Labor promises review as financial advisers say the controversial CSLR levy for the coming financial year will make it harder to provide advice and even force many out of business.

Financial advisers say the $77.9m CSLR levy for the coming financial year will make the cost of advice more expensive.
Financial advisers say the $77.9m CSLR levy for the coming financial year will make the cost of advice more expensive.

Financial advisers have slammed the increase in the Compensation Scheme of Last Resort (CSLR) levy to $77.9m as disproportionate and unfair, saying it will make it hard to attract new people to the industry and hinder the ability to provide affordable advice.

The Albanese government has directed the Treasury Department to undertake a comprehensive review of the CSLR, which it legislated in 2023 to ensure victims of financial misconduct have a sustainable avenue for redress.

CSLR has set an estimated $77.9m levy for the financial services industry in the 2026 financial year to process 1800 claims across the pre-CSLR levy landscape and facilitate the payment of compensation for 491 claims, a threefold increase in processing volume on this year.

It will exceed the $20m levy at sub-sector level that the Australian Securities and Investments Commission (ASIC) can impose, and any amount above this will require funding via a special levy determined by Financial Services Minister Stephen Jones.

According to CPA Australia such a move could see the amount financial advisers pay rise from $1186 this fiscal year to $4516 – an increase of more than 250 per cent in just 12 months.

CPA Australia spokesman Richard Webb said the increase was not only disproportionate and unfair on a sector already under siege but it will create a further disincentive for people to join the already costly financial advice profession.

Financial Advice Association Australia CEO Sarah Abood says the levy jump could get higher in 2027.
Financial Advice Association Australia CEO Sarah Abood says the levy jump could get higher in 2027.

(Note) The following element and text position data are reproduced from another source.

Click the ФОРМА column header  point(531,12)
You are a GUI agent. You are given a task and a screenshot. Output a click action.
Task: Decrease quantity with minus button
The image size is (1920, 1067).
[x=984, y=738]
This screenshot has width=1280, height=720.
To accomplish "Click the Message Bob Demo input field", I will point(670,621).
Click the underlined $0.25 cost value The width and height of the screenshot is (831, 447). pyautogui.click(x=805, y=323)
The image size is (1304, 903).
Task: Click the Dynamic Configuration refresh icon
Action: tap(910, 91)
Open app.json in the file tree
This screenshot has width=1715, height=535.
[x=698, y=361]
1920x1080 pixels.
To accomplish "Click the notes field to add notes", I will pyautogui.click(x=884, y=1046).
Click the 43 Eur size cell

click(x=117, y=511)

“The increased fees incurred by professionals will make the cost of receiving financial advice prohibitive for many ordinary Australians. The cost of providing financial advice is already considerable,” he said.

“At a time of increasing costs and regulatory burden, the rise in the CSLR levy of more than 250 per cent is disproportionate and wholly unfair, driven by the unjust premise that individual professionals in an industry must pay for the costs of failed operators. This is like saying that doctors must pay for the malpractice of their colleagues.”

The scheme, launched last year, allows victims of poor advice and financial misconduct who have been unable to access redress through other avenues due to insolvency, claim up to $150,000 in compensation.

Dixon Advisory was the fourth largest self-managed super fund provider in Australia before it filed for voluntary administration in 2022.
Dixon Advisory was the fourth largest self-managed super fund provider in Australia before it filed for voluntary administration in 2022.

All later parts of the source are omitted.